(Stored items)
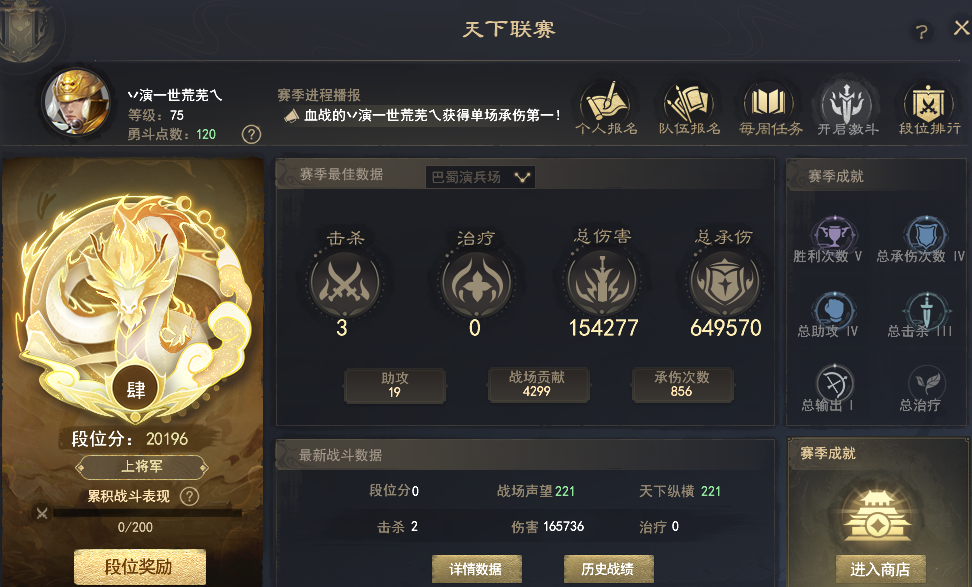Click the dropdown arrow beside 巴蜀演兵场
Viewport: 972px width, 587px height.
[523, 178]
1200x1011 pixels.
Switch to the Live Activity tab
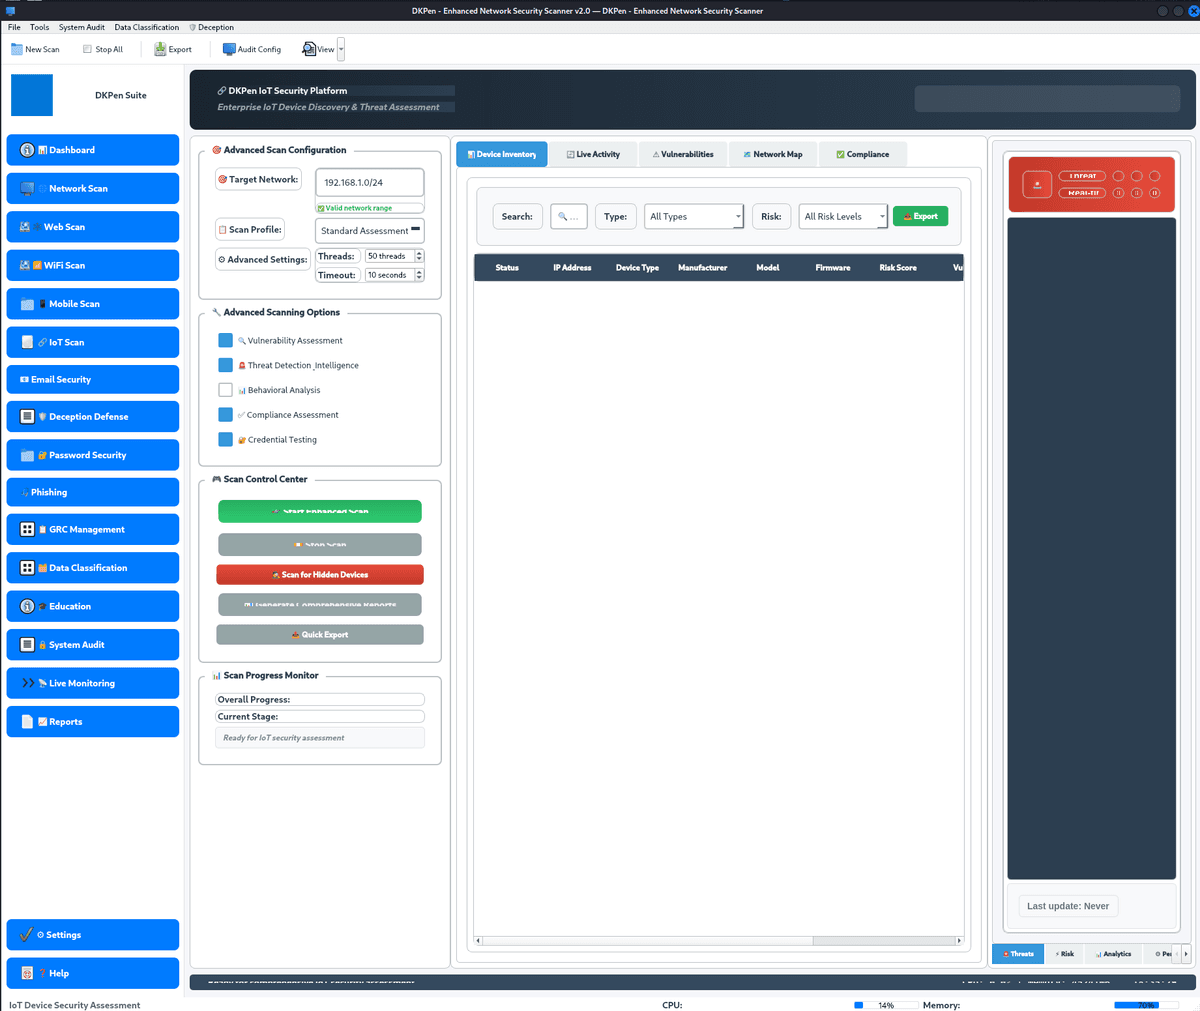point(594,154)
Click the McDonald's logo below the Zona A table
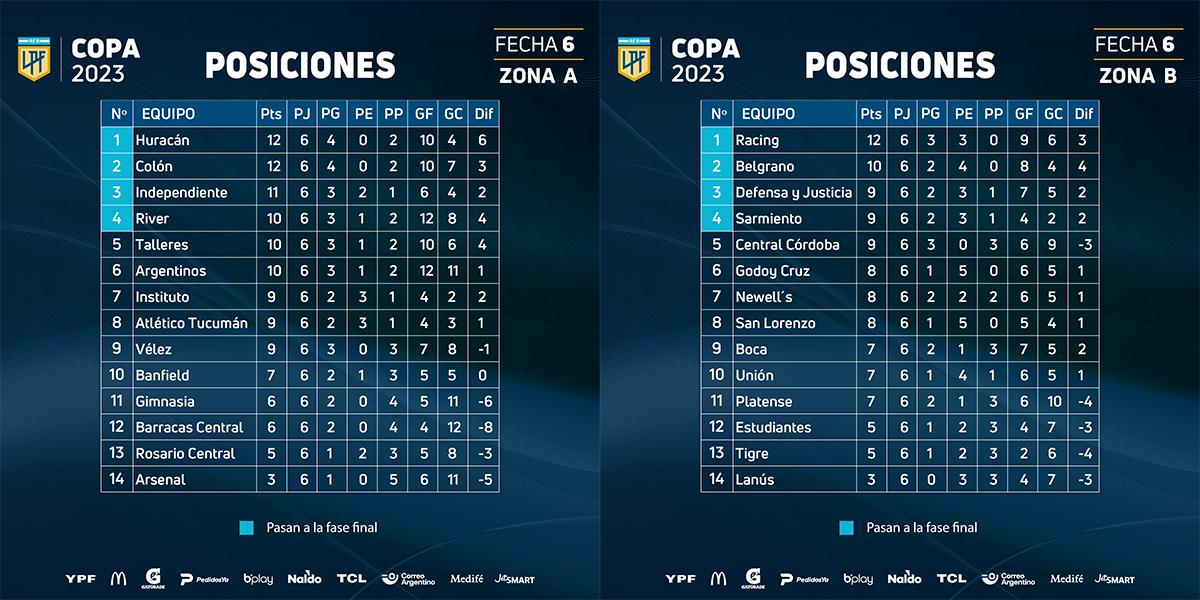The width and height of the screenshot is (1200, 600). click(x=118, y=578)
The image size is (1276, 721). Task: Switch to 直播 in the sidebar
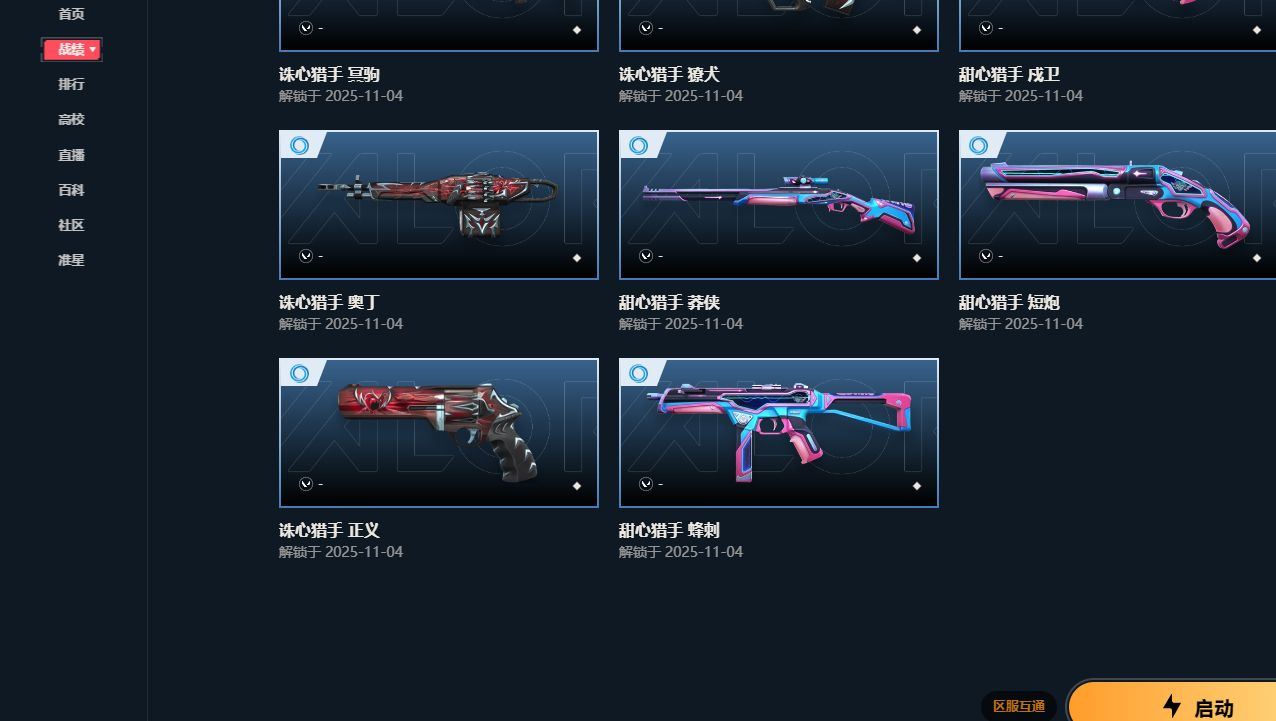(71, 155)
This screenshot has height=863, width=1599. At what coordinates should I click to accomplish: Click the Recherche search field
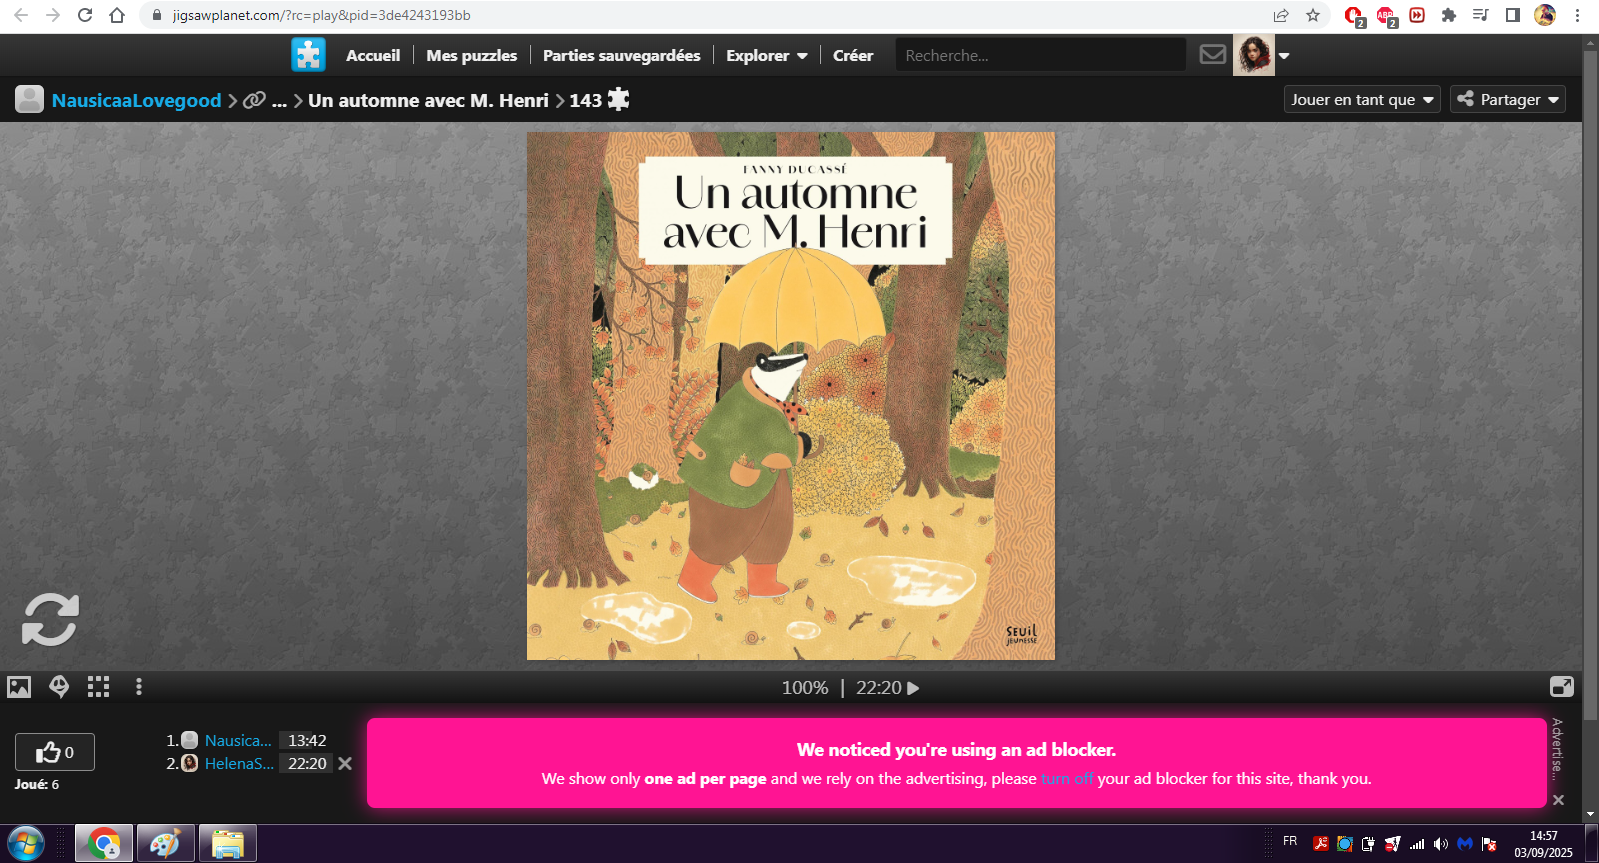(x=1040, y=56)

> Work task
Please retype, exactly and with the pictures left out, the lines from the line containing "Switch to the Live Activity tab" through the last line of the records above.

> Result for this exercise
Switch to the Live Activity tab
point(594,154)
Click the McDonald's logo below the Zona A table
The width and height of the screenshot is (1200, 600). click(x=118, y=578)
The image size is (1276, 721). Task: Switch to 直播 in the sidebar
(71, 155)
This screenshot has height=863, width=1599. At what coordinates should I click to accomplish: Click the Recherche search field
(x=1040, y=56)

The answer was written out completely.